## Work item
Set down the following passage on budget variance and technology in full, word for word.

## Excerpted passage
This can be frustrating for all parties. If onsite teams are unable to provide more context when claiming weather as the cause for variance, they will typically wind up in tough conversations with their asset managers, who ultimately want to know if there are issues with the building that need attention and whether there will be further implications for the budget down the road.

This is where the right technology can make a big difference.

How can technology help?

At this point, it should be clear that budget variance is an unavoidable part of managing a property. The best way to address it is to ensure that you have access to as much information as possible, so that you can hone in on the root cause for the variance, diagnose potential issues with your building, keep all stakeholders informed, and plan for the future with greater accuracy.

## Input data
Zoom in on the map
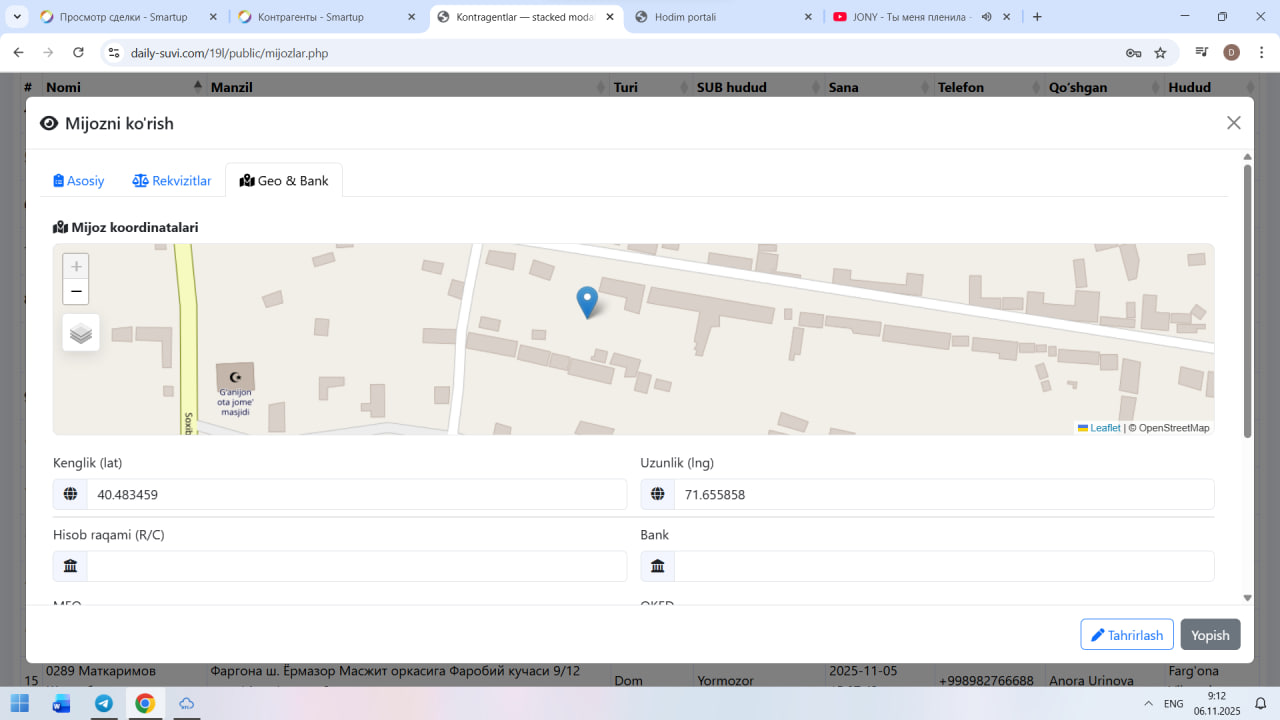Image resolution: width=1280 pixels, height=720 pixels. [x=76, y=267]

## Answer to this task
This can be frustrating for all parties. If onsite teams are unable to provide more context when claiming weather as the cause for variance, they will typically wind up in tough conversations with their asset managers, who ultimately want to know if there are issues with the building that need attention and whether there will be further implications for the budget down the road.

This is where the right technology can make a big difference.

How can technology help?

At this point, it should be clear that budget variance is an unavoidable part of managing a property. The best way to address it is to ensure that you have access to as much information as possible, so that you can hone in on the root cause for the variance, diagnose potential issues with your building, keep all stakeholders informed, and plan for the future with greater accuracy.